David L. Mills, an Internet pioneer who developed and, for decades, implemented the timing protocol used by financial markets, power grids, satellites, and billions of computers to ensure they operate simultaneously, earning him the reputation of being the “Father of Time” of the Internet. He died on January 17 at his home in Newark, Delaware. He was 85 years old.
His daughter, Leigh Schnitzler, confirmed the death.
Dr. Mills was part of the inner circle of computer scientists who, between the 1960s and 1990s, developed the Arpanet, a relatively small network of connected computers located in academic and research institutions, and later its global successor, the Internet.
Developing the hardware and software needed to connect even a small number of computers was challenging enough. But Dr. Mills and his colleagues recognized that they also had to create the necessary protocols to ensure the devices could communicate accurately.
His focus was time. Each machine has its own internal clock, but a network of devices would need to run simultaneously, down to a fraction of a millisecond. His answer, first implemented in 1985, was the network time protocol.
The protocol is based on a stratified hierarchy of devices; At the bottom are the daily use servers. These regularly ping up a smaller number of more powerful servers, which in turn ping up again, until they reach another small number of powerful servers linked to a series of timing devices such as atomic clocks.
Based on a consensus time extracted from these central devices, the “official” time then flows down the hierarchy. Within the system there are algorithms that look for errors and correct them, in up to a tenth of a millisecond.
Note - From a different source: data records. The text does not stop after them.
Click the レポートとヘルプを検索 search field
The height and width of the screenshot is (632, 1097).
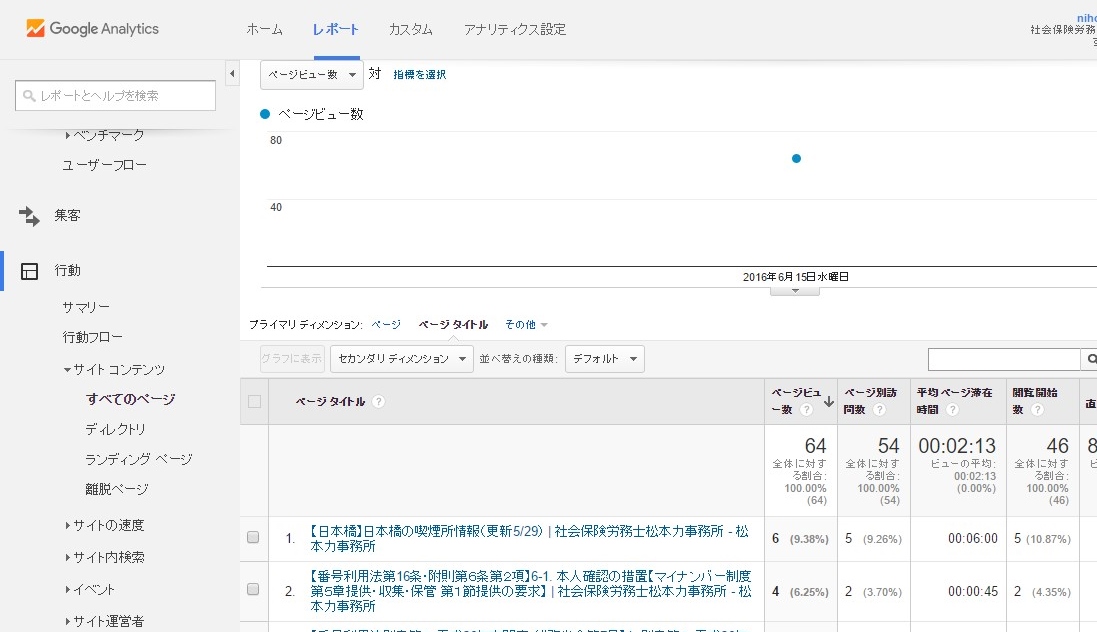(116, 95)
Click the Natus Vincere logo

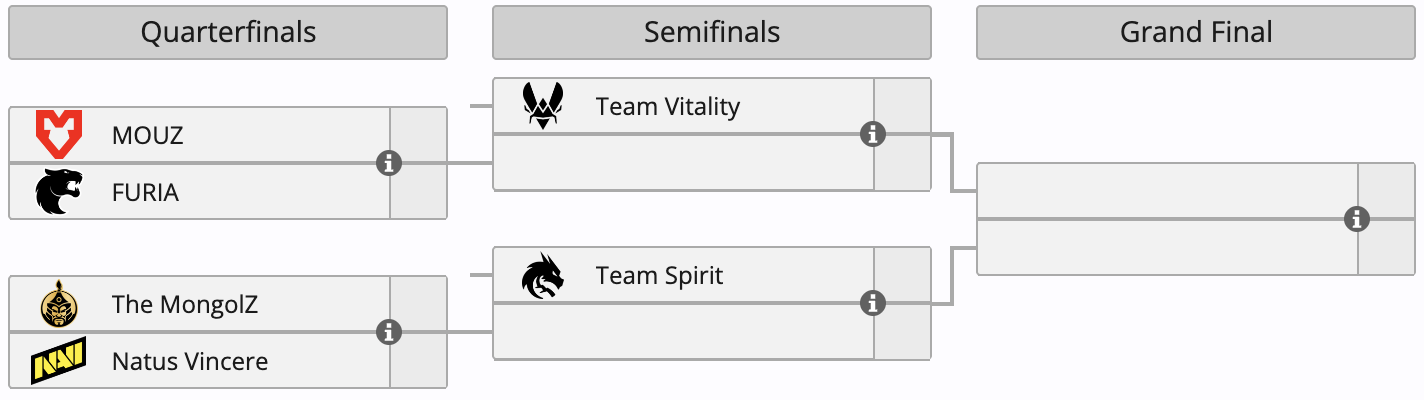58,361
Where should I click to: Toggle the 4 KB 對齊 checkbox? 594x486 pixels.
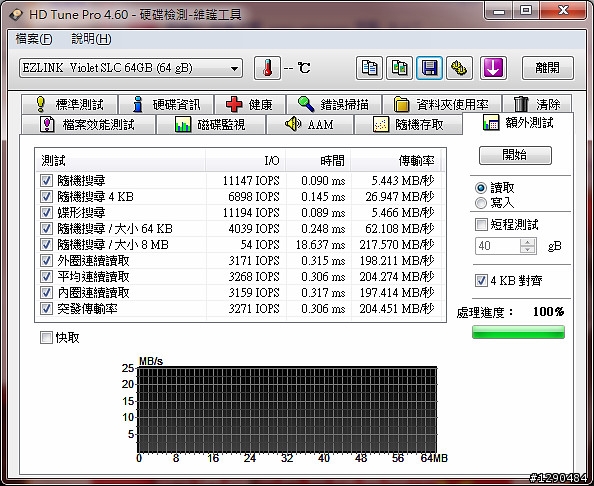click(481, 281)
The process is very complicated for several reasons: data moves at different speeds over different types of cables; computers run faster or slower; and data packets can be temporarily held up along the way in routers, known as store-and-forward switches, all of which required a degree of programming sophistication on Dr. Mills' part that amazed even other Internet pioneers.
“I was always amazed by the fact that you can get highly synchronized timing out of this store-and-forward system with variable delays and everything else,” Vint Cerf, who helped develop some of the first protocols for Arpanet and is now a vice president of Google, he said in a telephone interview. “But that's because I didn't fully appreciate the Einsteinian calculations that were being done.”
Dr. Mills, who was a professor at the University of Delaware for much of his career, not only published but also periodically updated the protocol over the next two decades, making him the semi-official timekeeper of the Internet, although he called himself an “internet fat monkey.” .”
The network time protocol was just one of Dr. Mill's contributions to the underlying architecture of the Internet. He created the fourth version of the Internet protocol, essentially his primer, in 1978; remains the dominant version used today.
He also created the first modern network router, in the late 1970s, which provided the backbone of NSFnet, a successor to Arpanet that evolved into the modern Internet. A fan of quirky names, he called routers “fuzz balls.”
“It was a sandbox,” he said in an oral history interview from 2004, which describes the early days of network programming. “And they basically didn't tell us what to do. They simply told us: 'Do good deeds.' But the good deeds were things like developing protocols and email.”
David Lennox Mills was born on June 3, 1938 in Oakland, California. His mother, Adele (Dougherty) Mills, was a pianist and his father, Alfred, sold gaskets used to prevent leaks in machinery.
David was born with glaucoma, and although childhood surgery restored some degree of vision in his left eye, he used large computer screens throughout his career. He attended a school for the blind in San Mateo, California, where a teacher told him that his poor eyesight meant he would never go to college.
He persevered and was accepted to the University of Michigan. There he graduated in engineering (1960) and in mathematical engineering (1961); master's degrees in electrical engineering (1962) and communications sciences (1964); and a PhD in computer and communications sciences (1971).
Computer science was just emerging as a field. It did not fully exist when he arrived at Michigan, and when he submitted his doctoral thesis more than a decade later, it was only the second of its kind ever completed at the university.
He married Beverly Csizmadia in 1965. She and their daughter Leigh survive him, as do their son Keith and brother Gregory.
After teaching for two years at the University of Edinburgh, Dr. Mills spent five years at the University of Maryland before moving in 1977 to Comsat, a federally funded corporation created to develop satellite communications systems.
His work at Comsat brought him into close contact with Dr. Cerf and others working at Arpanet, which began in 1968 with just four computers at four research institutions and grew to include about 40 institutions within a decade.
There was little hierarchy among those early researchers; They coordinated their work through an initial email version and made decisions based on rough consensus. Dr. Mills soon latched onto the timing issue because, he later said, no one else was doing it.
In 1986 he moved to the University of Delaware, which by then had become a major center for networking research on the East Coast. He earned emeritus status in 2008, but continued teaching and conducting research.
Throughout his life, Dr. Mills was a passionate radio amateur; As a teenager he was in contact with Navy Seabees working in Antarctica and connected them to their families in the United States.
His two-story clapboard house in Newark had a huge array of antennas on the roof. About his university websiteHe joked that “in case of emergency, the antenna on the roof can be converted into helicopter rotor blades and lift the house to safety.”